3. Coherence: Is it well-structured and easy to understand?
Article: {article}
Summary: {summary}
Provide the ratings as a comma-separated list (completeness,conciseness,coherence).
"""
response = client.chat.completions.create(
model= "gpt-4o-mini",
messages=[{"role": "user", "content": prompt}],
max_tokens=100,
temperature=0.7
)
return [float(score) for score in response.choices[0].message.content.strip().split(',')]
Next, we iterate through the results_df
and pass the LLM-generated summaries and the corresponding original content to the llm_evaluate_summary()
function. We store the result in a defaultdict
object.
# Initialize a dictionary to store scores for each model
scores_dict = defaultdict(lambda: {'completeness': [], 'conciseness': [], 'coherence': []})
i = 0
for _, row in results_df.iterrows():
i = i + 1
# Corrected method to access content by article_id
article = dataset.loc[dataset['id'] == row['article_id'], 'content'].iloc[0]
scores = llm_evaluate_summary(article, row['generated_summary'])

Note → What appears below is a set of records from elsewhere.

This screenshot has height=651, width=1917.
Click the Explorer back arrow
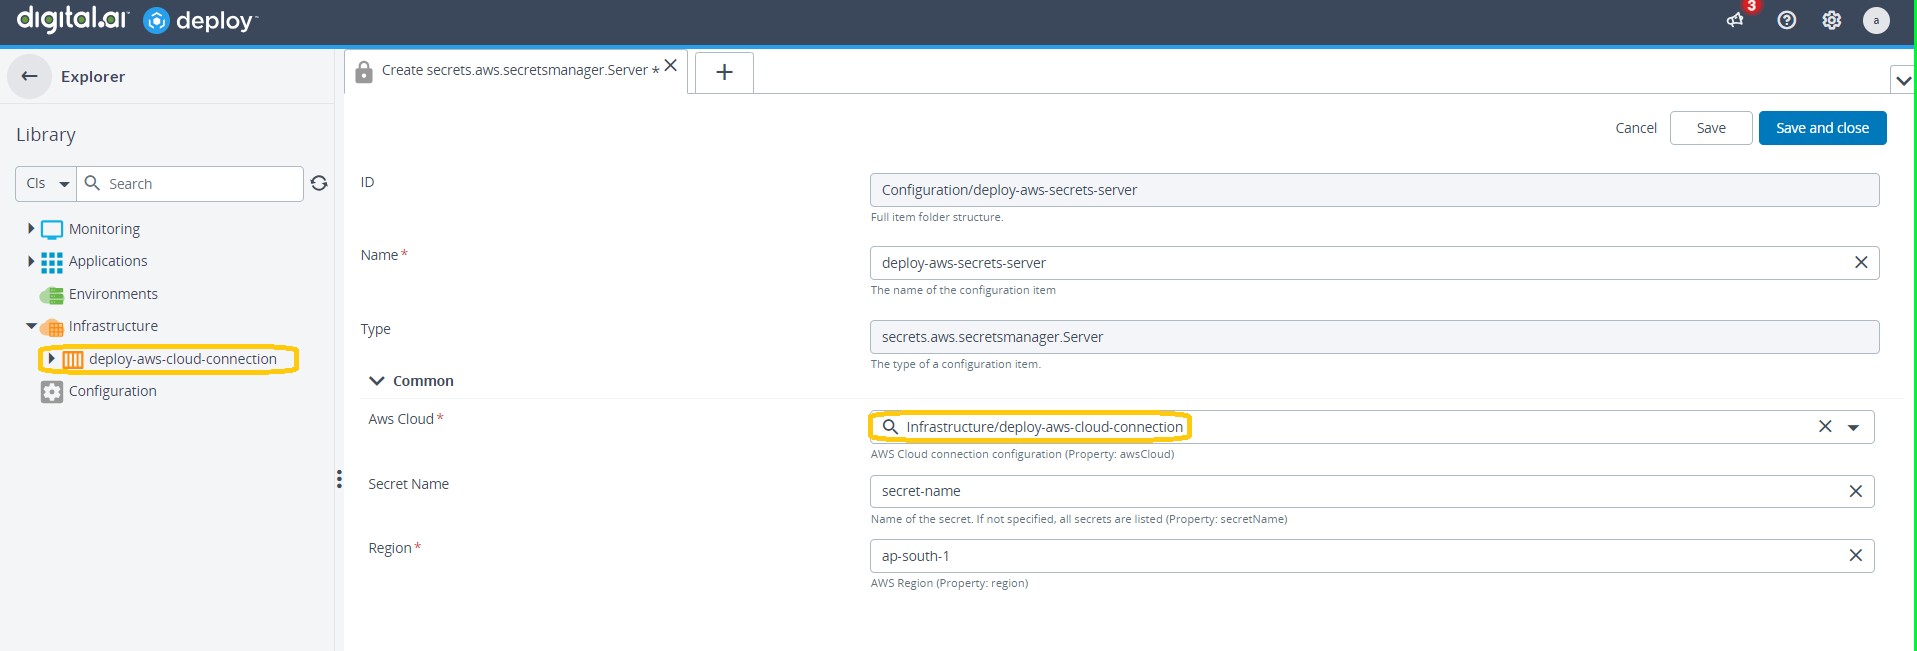[30, 76]
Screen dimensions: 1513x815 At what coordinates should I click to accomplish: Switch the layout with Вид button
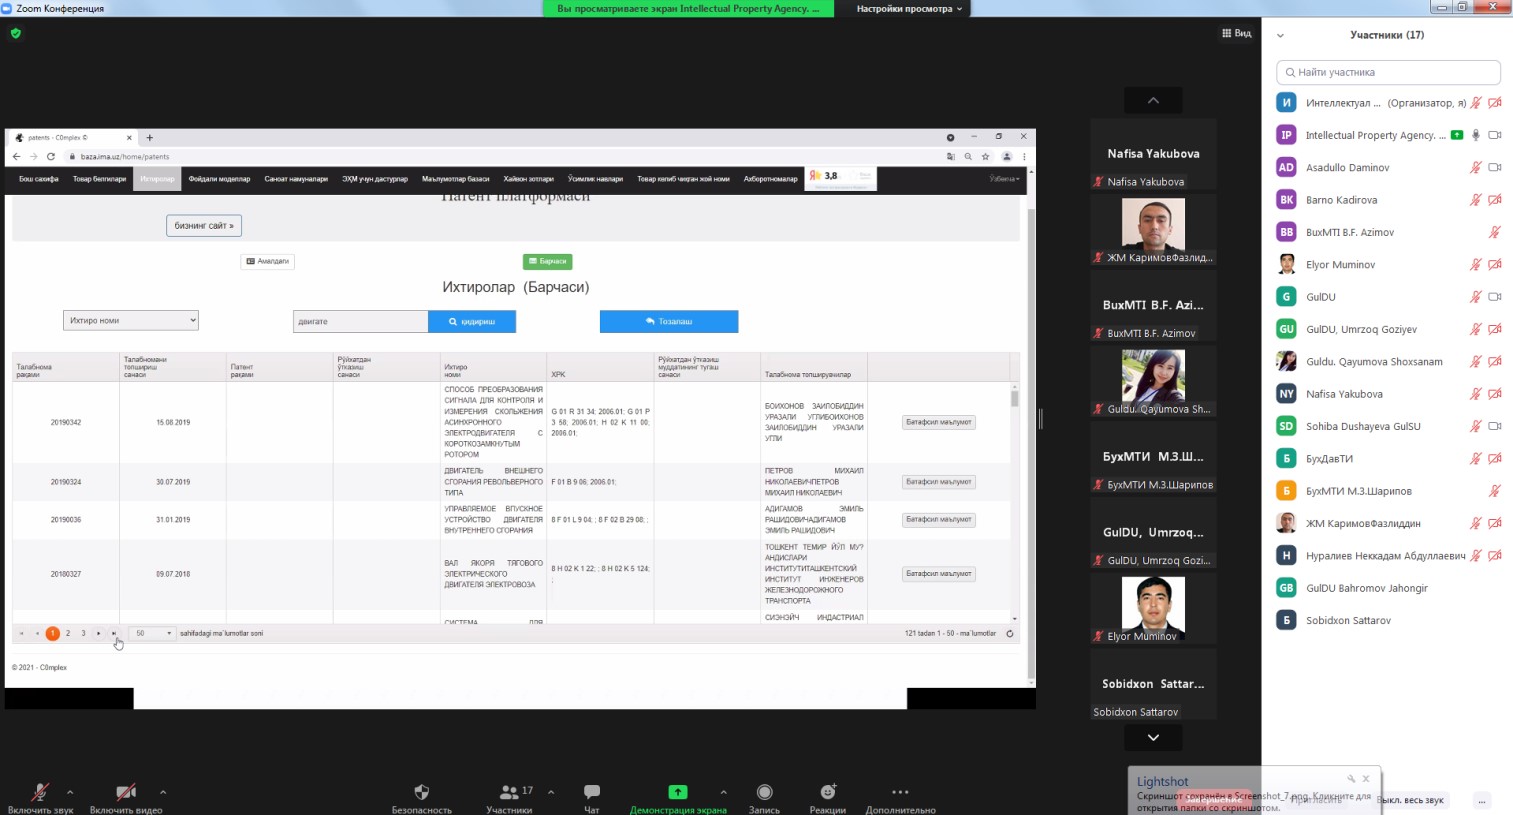(1236, 33)
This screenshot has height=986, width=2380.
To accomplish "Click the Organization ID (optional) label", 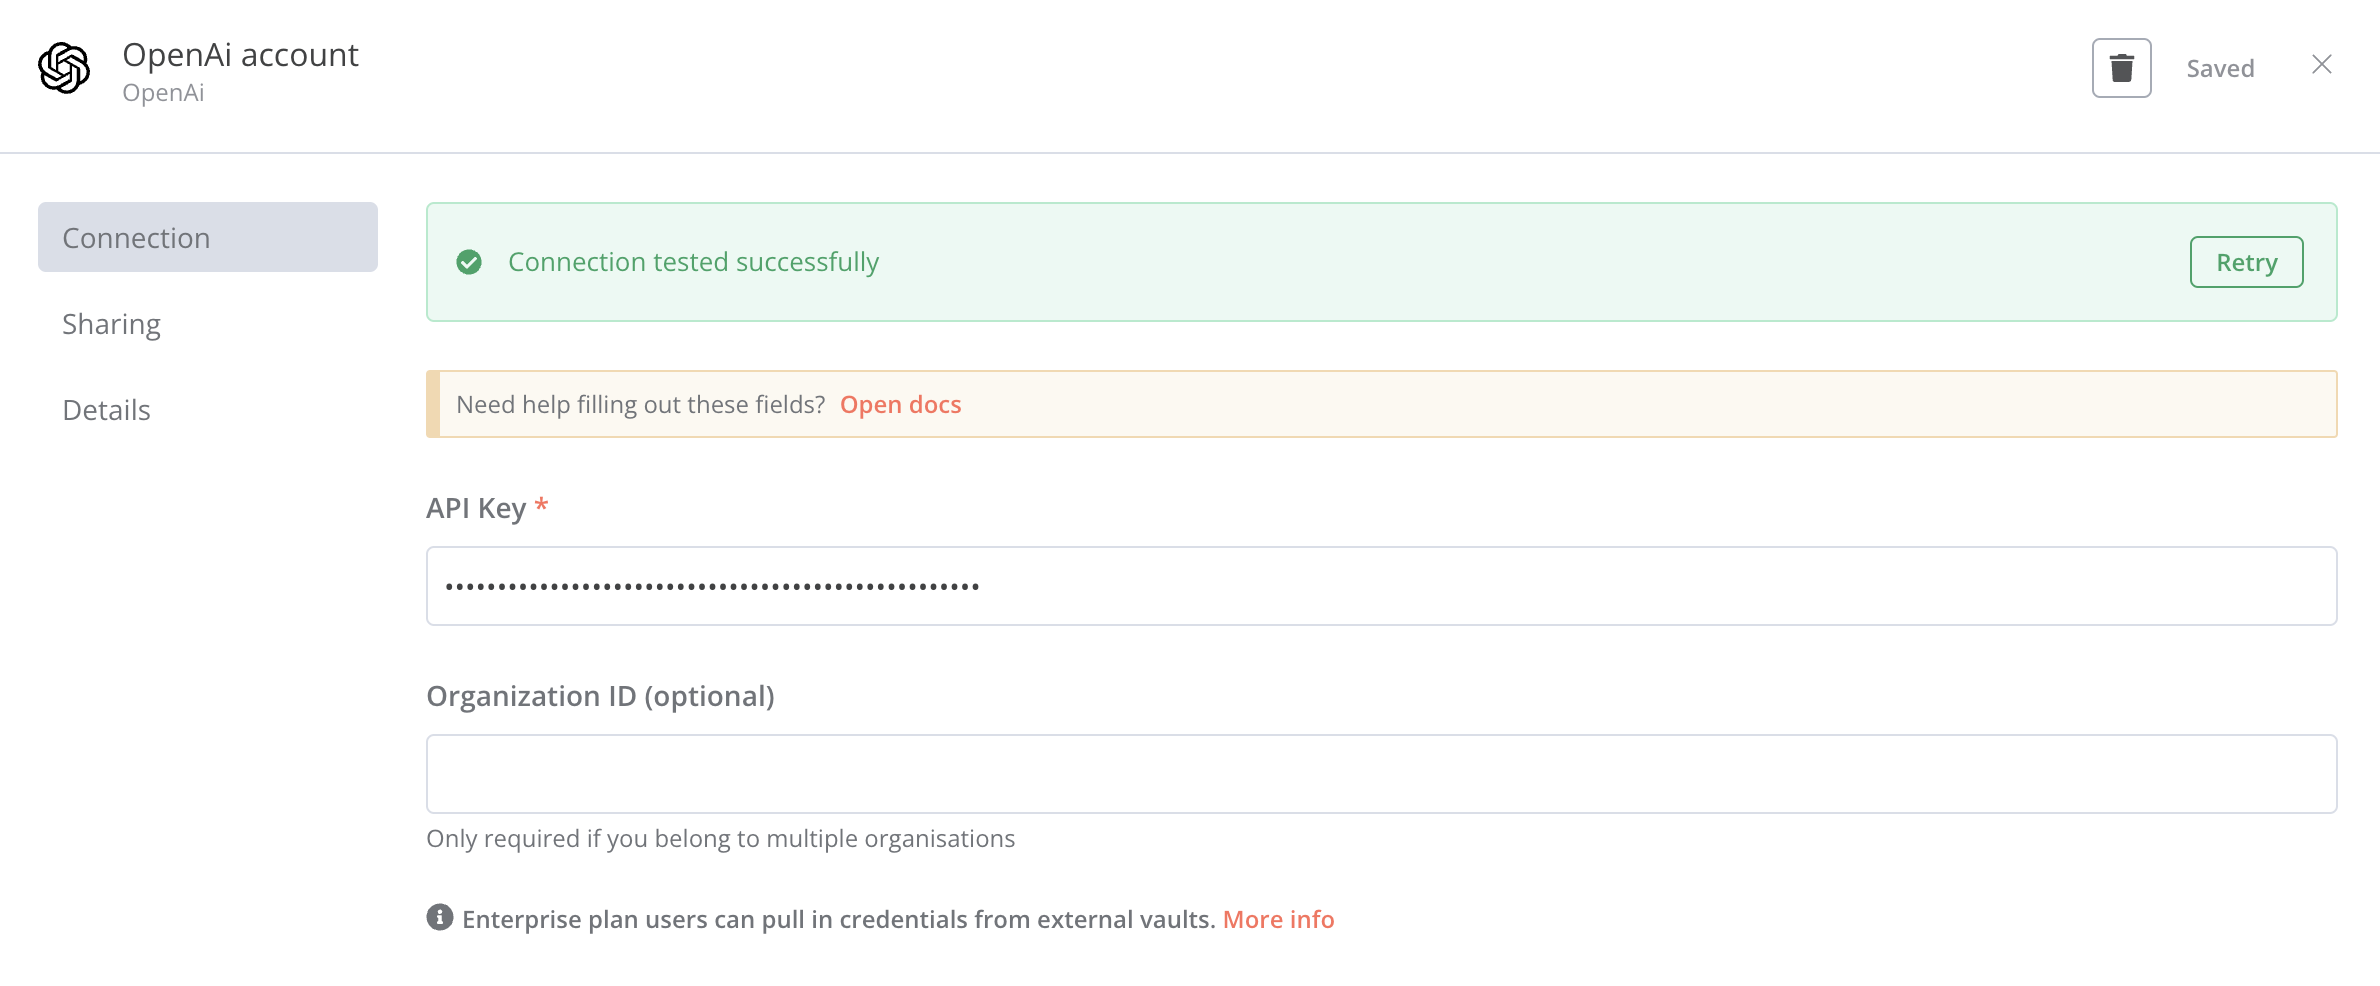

print(f"Model: {row['model']}, Scores: {scores}")
# Store the scores for the model
model = row['model']
scores_dict[model]['completeness'].append(scores[0])
scores_dict[model]['conciseness'].append(scores[1])
scores_dict[model]['coherence'].append(scores[2])
Output:
Finally, we calculate the average scores for completeness, conciseness, and coherence for all models, store them in a Pandas DataFrame, and display them in the output.
# Calculate the average scores for each model
average_scores = {}
for model, scores in scores_dict.items():
average_scores[model] = {
'completeness': sum(scores['completeness']) / len(scores['completeness']),
'conciseness': sum(scores['conciseness']) / len(scores['conciseness']),
'coherence': sum(scores['coherence']) / len(scores['coherence']),
}
# Convert to DataFrame for better visualization (optional)
average_scores_df = pd.DataFrame.from_dict(average_scores, orient='index')
average_scores_df.columns = ['Completeness', 'Conciseness', 'Coherence']
average_scores_df.head()
Output:
The above output shows that the GPT-4o mini, GPT-4o, and GPT-3.5 turbo perform equally well on the completeness metric. For the conciseness metric, GPT-4o and GPT-3.5 turbo models score equal but better than GPT-4o mini. Finally, GPT-4o performed best for coherence, followed by GPT-4o mini and GPT-3.5 turbo.
Conclusion
This article compares GPT-4o mini, GPT-4o, and GPT-3.5 turbo for zero-shot text summarization. The results show no significant difference between the ROUGE scores obtained by the three models. In addition, LLM-based evaluation also demonstrates only slight performance differences between the three models.
Given that the GPT-4o mini is 36 times cheaper than the GPT-4o and 1/3rd the price of the GPT-3.5 turbo, I suggest you use the GPT-4o mini for your text summarization tasks. The performance difference with the other models is negligible.